We sometimes get these jobs that are left in a moot state, where:

  • the status is discarded
  • there are no errors in errors
  • max_attempts == attempt (2 == 2 for example, in our case, we bumped it to 2 after having it as 1 for a while)
  • worker hook (after_process/3) doesn’t seem to fire (we are diagnosing what could trigger this, we think the container gets nuked before reaching it somehow)

I was wondering if you have seen this before in the wild?

Yes, we have seen this, often!

There is also an option in Pro’s DynamicLifeline that will rope them back to the runable state to run again. If you want to be sure that these run, you have to increase the number of attempts or how long the system can run before shut down.

2 Likes

Thank you but while it works in a way, it still has a number of drawbacks. The most visible ones are:

  • The number of actual attempts does not match the number configured in the job. While not a huge problem it still doesn’t feel right.
  • Once the job is discarded and let’s say I found the cause of the problem and fixed it, I cannot “retry” the failed job w/o manually intervening on database level first. Definitely not something I’d be happy to do in production environment.

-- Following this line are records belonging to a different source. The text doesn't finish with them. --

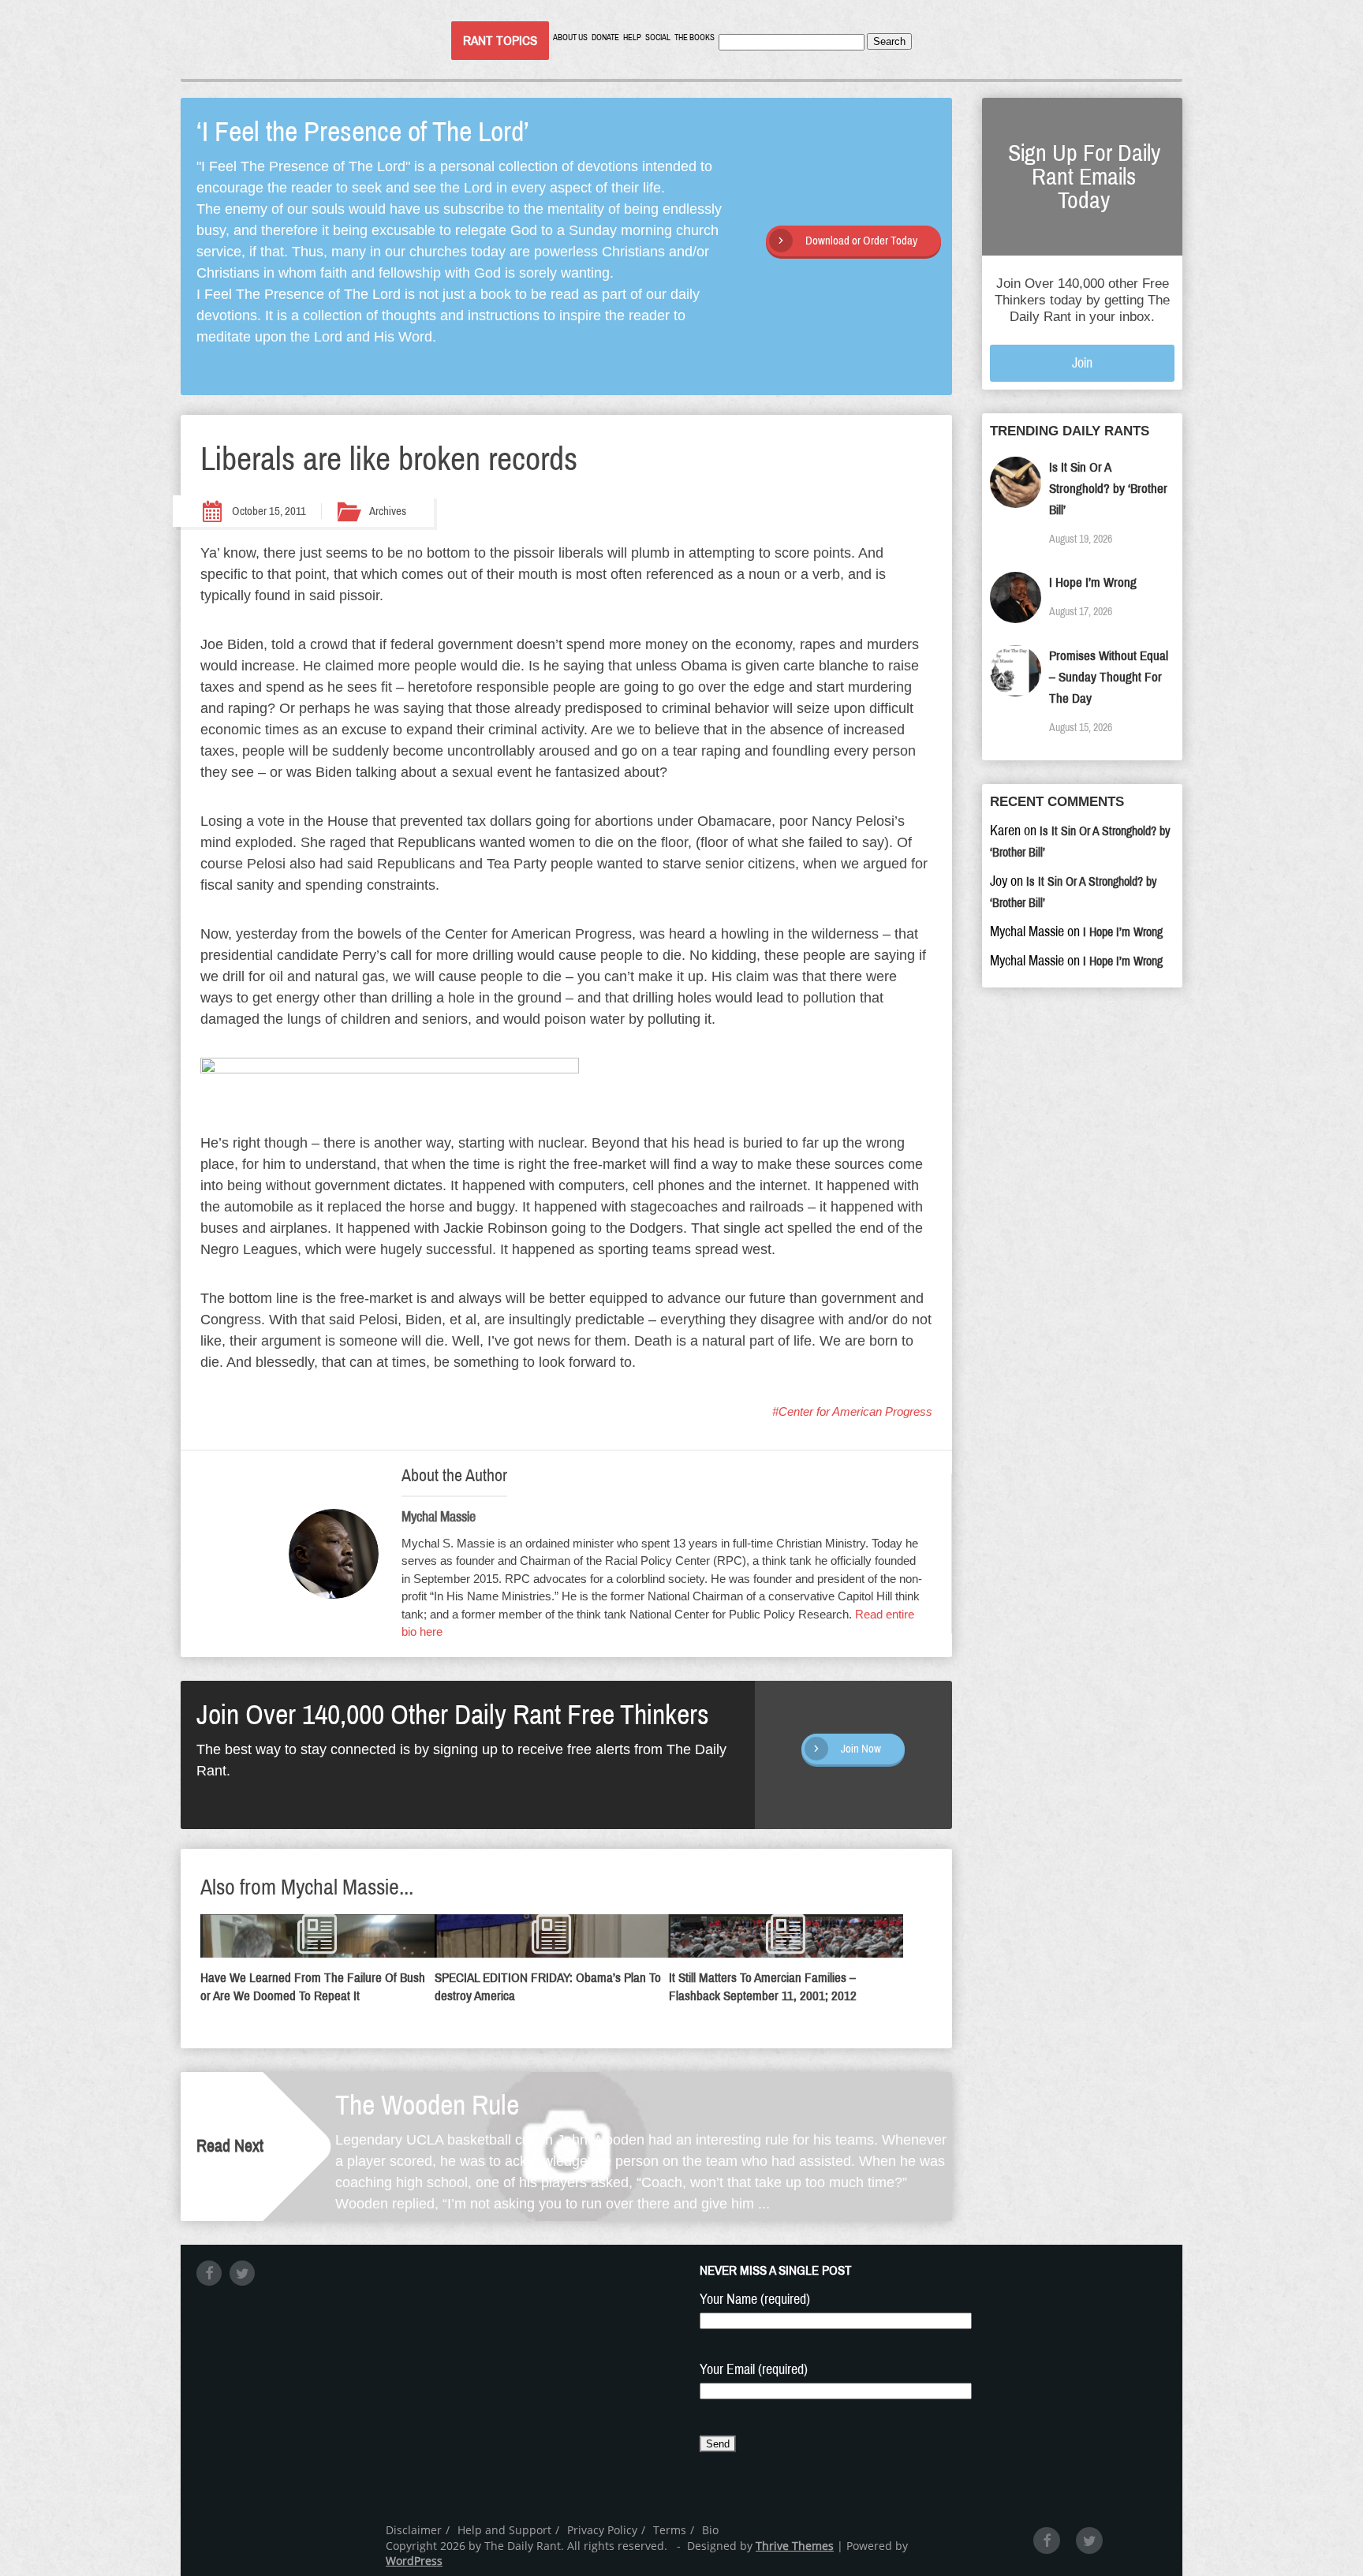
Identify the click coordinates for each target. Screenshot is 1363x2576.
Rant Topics (500, 40)
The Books (694, 37)
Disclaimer (414, 2529)
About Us (570, 37)
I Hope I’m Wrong (1093, 582)
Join (1082, 363)
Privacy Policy (602, 2529)
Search (889, 41)
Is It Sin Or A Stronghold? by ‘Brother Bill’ (1108, 488)
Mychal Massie (438, 1517)
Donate (605, 37)
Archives (387, 511)
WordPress (414, 2560)
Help (632, 37)
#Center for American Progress (852, 1411)
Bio (710, 2529)
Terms (669, 2529)
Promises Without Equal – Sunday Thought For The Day (1108, 677)
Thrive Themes (795, 2545)
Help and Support (504, 2529)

The Oban.Plugins.Lifeline — Oban v2.19.4 isn’t on by default. That’s how it works.

True, you will have to get in there and do it manually. So, you can but it is manual or via the dashboard. Although, I don’t understand why that is an issue. Would you please clarify why doing so manually is an issue? It will help us going forward.

1 Like

I think you misunderstood my post. I was not responding to the question about “jobs left in a moot state”. I was referring to my workaround for the lack of the hooks you mentioned, in OSS version. Once the job is discarded (for a valid reason), I can’t do anything more with it from the dashboard. I need to update job’s fields directly on DB level. Yes, I could prepare some script(s) to avoid catastrophic typos or so. But still - that’s a production DB. Feels like wandering around production server, trying things in a #-propmted shell :wink:

You can and should try discarded jobs through the dashboard. You can also do it with Oban.retry_job/1, from the console, without touching the prod DB.

Which version of Web are you using? Do you see the retry option in the jobs header or details page?

Thanks for taking the time to clarify and help me understand.. It helps refine the flow and experience for others.

Of course, and with pleasure. Please check the very first post in this thread. This should explain. There is nothing wrong with my Oban Web interface. The “retry” options are there, etc. The problem lies with how my workaround to the original issue works, and I was explaining one of the reasons why I am not overly happy with it. Simply any attempt beyond the iniial “real” ones returns {:error, :max_attempts_reached}.

Now, having said that, I think I might be able to somewhat improve it by guarding differently. Like against attempt being exactly the expected max_attempts + 1. Need to get back to this.

1 Like

That does help!

Then that’s a byproduct of the way you chose to work around the problem. There are alternatives available, paid or otherwise, as suggested in this thread :woman_shrugging: You’re right.

Retrying through the Web interface, or with Oban.retry_job will already increment the max_attempts. The database constraints actually make it impossible to have attempt greater than max_attempts, so that’s a requirement.

Thanks for taking the time to help us understand!